Will the topical cream or implant be effective at delivering antibodies?
Topical administration of therapeutic antibodies on the skin, eye, and vagina have been described for multiple diseases in human and animal models (Jones RG 2016, Morris GC 2014). Importantly, the topical application of monoclonal antibodies in the mouth showed high absorption levels in the gums in a mouse model (Balsari A 2001), demonstrating the plausibility of our diagnostic device for SARS-CoV-2 diagnosis. In addition, antibodies applied topically to the skin of mice did not enter the blood or other organs (Kopecki Z 2013), further supporting our product’s safety. Controlled release of antibodies via implants has also been developed and validated in mouse models (Lathuilière A 2016, Vernon RB 2018).
Jones RG, Martino A., Crit Rev Biotechnol. 2016;36(3):506-20.
Balsari A et al., Br J Cancer. 2001;85(12):1964-1967.
Kopecki Z et al., J Invest Dermatol. 2013 Apr;133(4):1008-16.
Morris GC et al., PLoS One. 2014 Dec 29;9(12):e116153.
Lathuilière A et al., Brain. 2016 May;139(Pt 5):1587-604.
Vernon RB et al., Mater Sci Eng C Mater Biol Appl. 2018 Dec 1;93:390-398.

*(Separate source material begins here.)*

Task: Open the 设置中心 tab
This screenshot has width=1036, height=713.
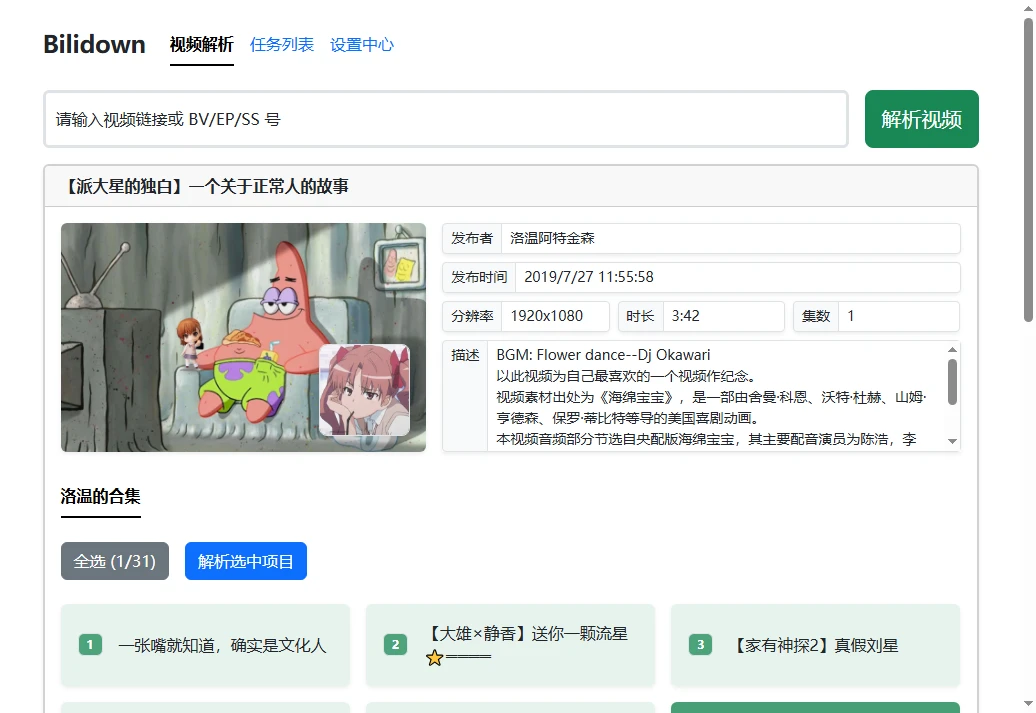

Is the COVID-19 diagnostic still necessary now there are effective vaccines?
COVID-19 diagnostics are still necessary following the development of vaccines. Vaccines are not 100% effective, meaning that some vaccinated people may still get sick with COVID-19. Furthermore, effective vaccines may prevent severe illness but may not prevent shedding of the virus (Suess T 2012). Therefore, a vaccinated individual can become infected with the coronavirus and not develop symptoms because of the vaccine; however, they may still have enough virus to transmit to others. Our diagnostic will be complementary to vaccines, especially in those at high risk of infection, such as health-care workers.

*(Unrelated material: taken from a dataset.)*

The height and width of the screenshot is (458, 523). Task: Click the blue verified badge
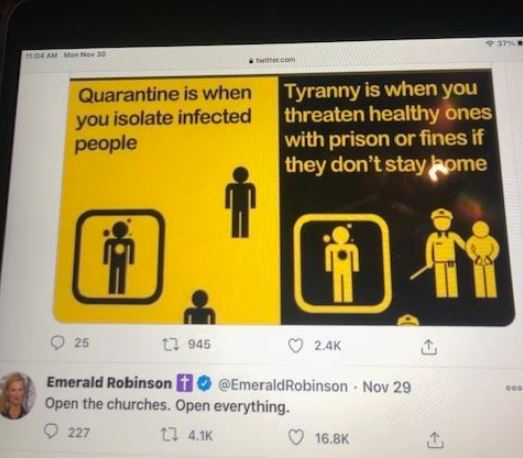[204, 384]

In addition, we believe our diagnostic will enable the elimination of the coronavirus and HIV by detecting infections early before they spread.

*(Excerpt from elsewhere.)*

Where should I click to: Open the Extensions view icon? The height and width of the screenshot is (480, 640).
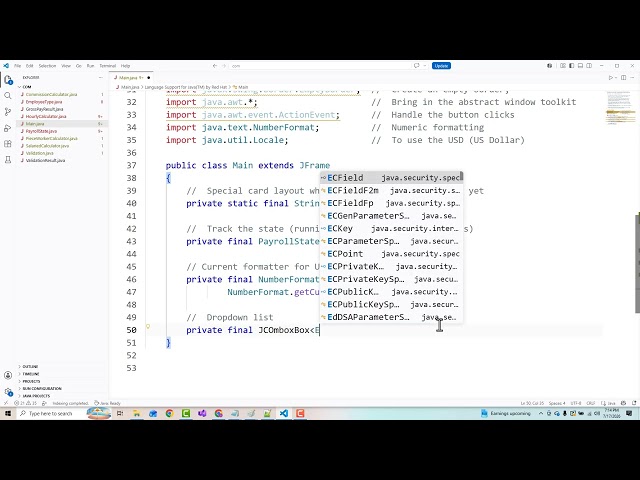(x=8, y=144)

Suess T. et al., PLoS One. 2012;7(12):e51653.
How will your diagnostic enable the elimination of the coronavirus and HIV?
Like others (Baker MG et al. BMJ 2020), we believe elimination could be the optimal strategy for dealing with the coronavirus and other emerging diseases. The criteria for the possibility of eliminating a disease are (CDC MMWR Suppl 1999):
Simple and effective diagnosis before onward transmission. We believe that our diagnostic will satisfy this criterion.
Effective intervention. Highly effective vaccines have been developed for COVID-19 though their impact on transmission is currently unknown, and there are highly effective treatments for HIV that also prevent HIV transmission (Hull MW, Montaner JS, J Food Drug Anal. 2013).
Countries like New Zealand have proven the principle of COVID-19 elimination (Baker MG et al. BMJ 2020). We hope that our diagnostic will enable elimination in more countries, and ultimately the whole world.
Centers for Disease Control and Prevention (CDC). Global disease elimination and eradication as public health strategies. Proceedings of a conference. Atlanta, Georgia, USA. 23-25 February 1998.MMWR Suppl 1999;48:1-208.pmid:11186140
Baker Michael G, Wilson Nick, Blakely Tony. Elimination could be the optimal response strategy for covid-19 and other emerging pandemic diseases BMJ 2020; 371 :m4907
Hull MW, Montaner JS. HIV treatment as prevention: the key to an AIDS-free generation. J Food Drug Anal. 2013;21(4):S95-S101. doi:10.1016/j.jfda.2013.09.043
Why is the P-K test no longer used?
The P-K test was used to diagnose allergy for patients in which direct skin testing was not feasible from the early 1920s until the 1970s. However, in the P-K test, the blood serum of one patient is transferred to another individual, which raised concerns about infecting the recipient with blood-borne pathogens, such as hepatitis and HIV (Cohen SG 2004). This is not a concern for our diagnostic as it only contains recombinant IgE, and there is no blood serum transfer.